I spent last week in Rio de Janeiro meeting with industry participants who told me that Luiz Inácio Lula da Silva, Brazil’s magnetic president known simply as Lula, was poised to sign the final decree for a long-simmering law that would establish a regulatory framework for crypto, with most oversight powers granted to the central bank.
As someone too mired in the U.S. context, it surprised me that Brazil was poised to implement comprehensive oversight with broad support. Even more shocking was the fact that the CVM was on board with the measure, with no regulatory turf war in sight. As Julia Castelo Branco Rocha, the legal head of one of Brazil’s top crypto firms, Hashdex, told me: “They understand that cryptocurrency is here to stay.”
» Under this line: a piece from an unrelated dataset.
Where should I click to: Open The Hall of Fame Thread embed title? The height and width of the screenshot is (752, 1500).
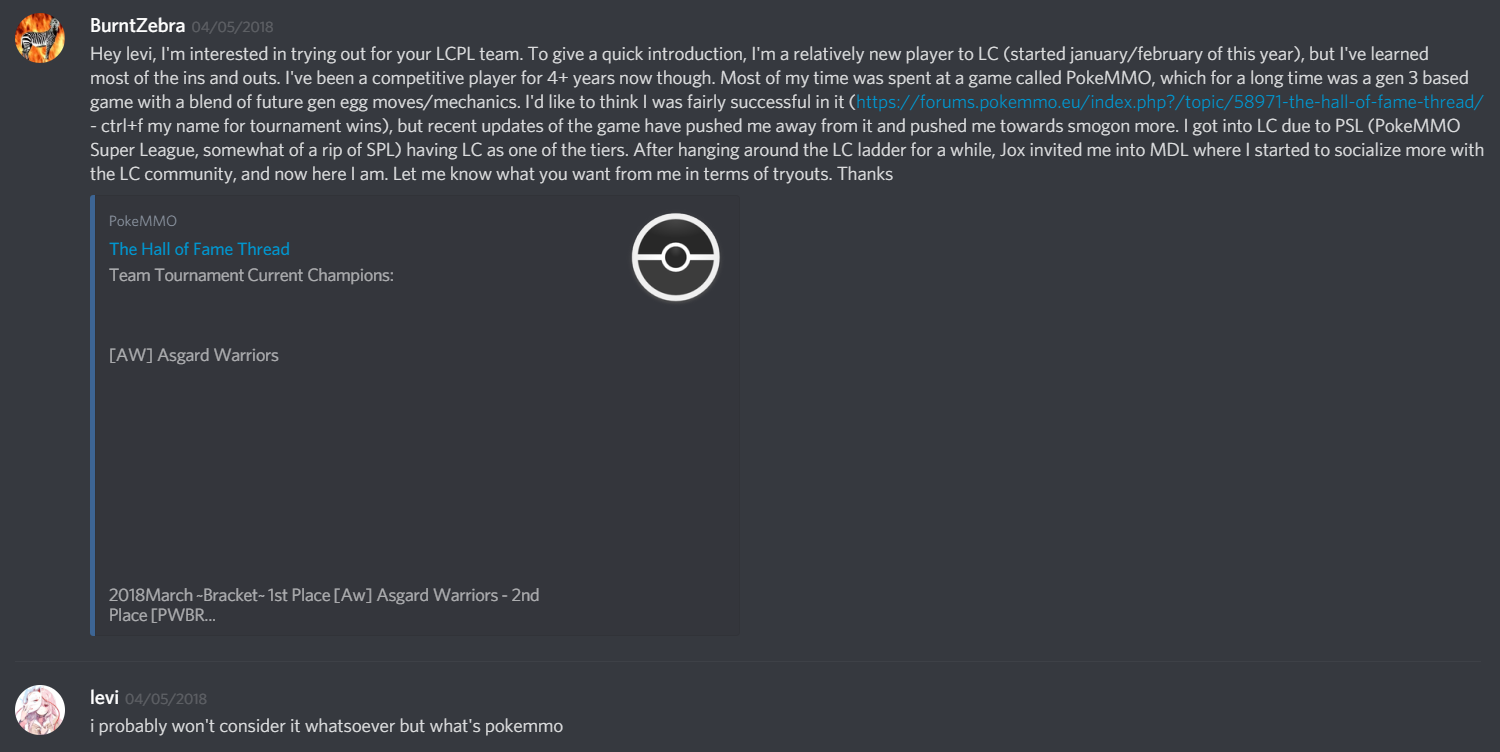[199, 249]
Still skeptical of the claims, I met with the CVM’s Maeda over coffee in Manhattan yesterday, where he was attending a week of events centered around U.S.-Brazilian investment. He told me that he’s still trying to decipher the U.S. regulatory morass, with all its intersecting webs of federal and state agencies, and that he was confused by the fragmented efforts and approaches. “The crypto space is really a big opportunity for us to make things better,” he said.
Brazil’s crypto legislation, should Lula sign the final decree, as expected in June, granting oversight to the central bank, would be far from perfect. It does not address key provisions for exchanges, like the segregation of assets, nor does it settle the debate over which assets are securities. Maeda said that he expects a new bill down the line that would be more focused on the CVM. As Marcos Viriato, CEO of Rio-based crypto infrastructure firm Parfin, told me, the legislation also likely couldn’t prevent the next FTX, although he was doubtful any regulation could.
The real question is whether the legislation— and Brazil’s willing regulators—will help the country compete with other aspirational crypto hubs, from Singapore to Dubai. Viriato said Brazil will be hamstrung by the fact that the Brazilian real is not an international currency, but he expressed optimism that it could attract and nurture companies like Parfin that sell their services across the world. Hashdex, for example, has launched its crypto ETPs in Europe after first offering them in Brazil, in stark comparison to its U.S. competitor, Grayscale. At the very least, Brazil is establishing itself as a crypto hotspot in a region already turning to digital assets.
With the U.S. preparing for yet another congressional hearing on digital asset legislation, Brazil’s progress is one more sign that crypto is a global story. “This market makes total sense, so let’s work together and regulate it properly,” Maeda told me. “I think at some point in the future, American regulators will also realize that.”